_Tâches à faire_
(1) Reproduisez fidèlement le passage de la critique qui commence à « Dupont-Moretti: un fascinant » et se termine à « et gros con. ».
(2) Résumez sous forme de liste le paragraphe de la critique qui commence par « Marina Foïs est quant à elle », en gardant ses faits principaux.

Les mercredis du cinéma – Loris S. Musumeci
«Madame, il y a des moments de vérité dans la vie.»
Suzanne Viguier a disparu le 27 février 2000. Premier soupçon: Jacques Viguier, son mari. Le couple était en phase de séparation. Ce qui pousse l’amant de Suzanne, Olivier Durandet, à accuser Jacques. Après un premier emprisonnement de neuf mois, le mari soupçonné est relâché. Neuf ans plus tard, l’heure est au procès. C’est sur cette période-là que le film se concentre. Loin d’être un simple procès-verbal de l’affaire, Une intime conviction met en scène une star du barreau, Eric Dupont-Moretti, qui avait repris le cas, une femme obstinée, une famille déchirée, des témoignages douteux. Un procès kafkaïen, dans les affres de la justice.
Dupont-Moretti: un fascinant gros con
Olivier Gourmet incarne un avocat, et pas des moindres. Eric Dupont-Moretti est le personnage principal du film. A raison, car outre l’affaire et sa résolution, c’est la plaidoirie en elle-même qui occupe l’écran. Le spectateur n’attend que les envolées lyriques de l’avocat médiatique. Le film les rend bien; elles sont vibrantes. Si Olivier Gourmet est salué de toutes parts pour son interprétation, il faut constater qu’il y a un véritable fossé entre son jeu au tribunal et son jeu à l’extérieur. L’un est très bon, l’autre beaucoup moins. Trop lourd, faussement las, peu convaincant. Notez tout de même que le contraste entre les deux jeux de l’acteur traduit bien le vrai Dupont-Moretti: à la fois fascinant et gros con.
Marina Foïs est quant à elle beaucoup plus homogène dans son talent. Elle tient, tout le film durant, dans un rôle qui n’est pourtant pas facile. Nora, personnage fictif dans la mesure où il n’est pas intervenu dans le procès, ne fait pas un pli à la succession de ses fonctions, celles de mère, de cuisinière, de détective improvisée, d’assistante remarquable. La construction de son personnage lui-même découle d’une excellente initiative: alors que le film se veut en mise en scène du vrai, il invente un intervenant, pour se protéger peut-être, pour pimenter le film sûrement.

_Enregistrements fournis_
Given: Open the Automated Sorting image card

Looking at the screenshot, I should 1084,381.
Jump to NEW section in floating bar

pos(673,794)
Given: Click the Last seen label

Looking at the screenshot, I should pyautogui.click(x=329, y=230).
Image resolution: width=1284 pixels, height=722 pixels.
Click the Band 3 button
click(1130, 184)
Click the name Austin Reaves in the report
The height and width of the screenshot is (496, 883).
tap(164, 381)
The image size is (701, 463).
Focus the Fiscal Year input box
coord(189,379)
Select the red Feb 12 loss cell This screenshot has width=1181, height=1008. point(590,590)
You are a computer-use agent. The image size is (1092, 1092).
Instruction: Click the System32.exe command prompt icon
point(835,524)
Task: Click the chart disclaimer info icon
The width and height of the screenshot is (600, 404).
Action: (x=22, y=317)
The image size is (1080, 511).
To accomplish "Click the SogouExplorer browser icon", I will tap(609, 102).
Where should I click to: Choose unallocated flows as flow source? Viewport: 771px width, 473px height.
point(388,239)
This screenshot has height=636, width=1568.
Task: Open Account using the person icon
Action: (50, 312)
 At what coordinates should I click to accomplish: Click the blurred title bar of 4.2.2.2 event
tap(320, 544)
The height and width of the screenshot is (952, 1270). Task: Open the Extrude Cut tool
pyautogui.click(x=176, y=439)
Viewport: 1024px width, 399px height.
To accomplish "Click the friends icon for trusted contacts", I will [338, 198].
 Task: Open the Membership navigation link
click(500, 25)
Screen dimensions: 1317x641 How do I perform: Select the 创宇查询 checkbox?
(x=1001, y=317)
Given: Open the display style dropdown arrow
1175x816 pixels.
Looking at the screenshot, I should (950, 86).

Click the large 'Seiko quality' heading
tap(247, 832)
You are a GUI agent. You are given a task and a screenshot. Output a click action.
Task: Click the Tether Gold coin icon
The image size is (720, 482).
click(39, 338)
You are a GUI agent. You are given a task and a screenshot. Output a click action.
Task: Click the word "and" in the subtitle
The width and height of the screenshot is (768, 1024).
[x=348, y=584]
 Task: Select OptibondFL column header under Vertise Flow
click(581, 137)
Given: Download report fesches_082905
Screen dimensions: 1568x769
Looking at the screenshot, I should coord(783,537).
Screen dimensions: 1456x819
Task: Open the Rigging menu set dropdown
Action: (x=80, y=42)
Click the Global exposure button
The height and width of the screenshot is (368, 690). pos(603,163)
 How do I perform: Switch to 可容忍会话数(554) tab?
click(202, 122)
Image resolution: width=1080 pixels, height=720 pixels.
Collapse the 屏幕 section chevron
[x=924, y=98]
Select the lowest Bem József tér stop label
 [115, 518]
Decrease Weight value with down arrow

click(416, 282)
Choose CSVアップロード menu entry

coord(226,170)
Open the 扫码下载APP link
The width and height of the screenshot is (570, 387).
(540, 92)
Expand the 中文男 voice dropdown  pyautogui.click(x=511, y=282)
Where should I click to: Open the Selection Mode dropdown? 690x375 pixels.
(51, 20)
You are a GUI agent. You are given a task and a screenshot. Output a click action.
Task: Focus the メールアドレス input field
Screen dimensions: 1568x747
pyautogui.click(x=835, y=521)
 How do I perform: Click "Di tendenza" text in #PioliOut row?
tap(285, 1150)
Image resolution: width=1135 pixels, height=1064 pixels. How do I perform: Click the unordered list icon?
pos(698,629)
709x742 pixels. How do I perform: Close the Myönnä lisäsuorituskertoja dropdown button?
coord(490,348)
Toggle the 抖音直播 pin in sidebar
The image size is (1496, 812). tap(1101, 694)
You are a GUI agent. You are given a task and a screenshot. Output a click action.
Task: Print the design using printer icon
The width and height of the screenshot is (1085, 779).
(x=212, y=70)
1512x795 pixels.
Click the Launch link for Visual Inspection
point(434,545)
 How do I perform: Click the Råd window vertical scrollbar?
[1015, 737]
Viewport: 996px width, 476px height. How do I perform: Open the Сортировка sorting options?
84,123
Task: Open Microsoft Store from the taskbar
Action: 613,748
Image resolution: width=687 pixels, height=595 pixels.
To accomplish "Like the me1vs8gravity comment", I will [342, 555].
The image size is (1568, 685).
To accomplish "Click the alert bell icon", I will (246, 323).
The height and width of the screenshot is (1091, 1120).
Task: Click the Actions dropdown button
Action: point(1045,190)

_Liste des réponses_
(1)
Dupont-Moretti: un fascinant gros con
Olivier Gourmet incarne un avocat, et pas des moindres. Eric Dupont-Moretti est le personnage principal du film. A raison, car outre l’affaire et sa résolution, c’est la plaidoirie en elle-même qui occupe l’écran. Le spectateur n’attend que les envolées lyriques de l’avocat médiatique. Le film les rend bien; elles sont vibrantes. Si Olivier Gourmet est salué de toutes parts pour son interprétation, il faut constater qu’il y a un véritable fossé entre son jeu au tribunal et son jeu à l’extérieur. L’un est très bon, l’autre beaucoup moins. Trop lourd, faussement las, peu convaincant. Notez tout de même que le contraste entre les deux jeux de l’acteur traduit bien le vrai Dupont-Moretti: à la fois fascinant et gros con.

(2)
- Marina Foïs montre un talent beaucoup plus homogène.
- Elle tient tout le film dans un rôle pourtant difficile.
- Son personnage, Nora, est fictif, car il n'est pas intervenu dans le procès.
- Nora enchaîne sans peine les rôles de mère, de cuisinière, de détective improvisée et d'assistante remarquable.
- Créer ce personnage est une excellente idée. Le film veut mettre en scène le vrai, mais il invente une intervenante, peut-être pour se protéger et sûrement pour pimenter l'histoire.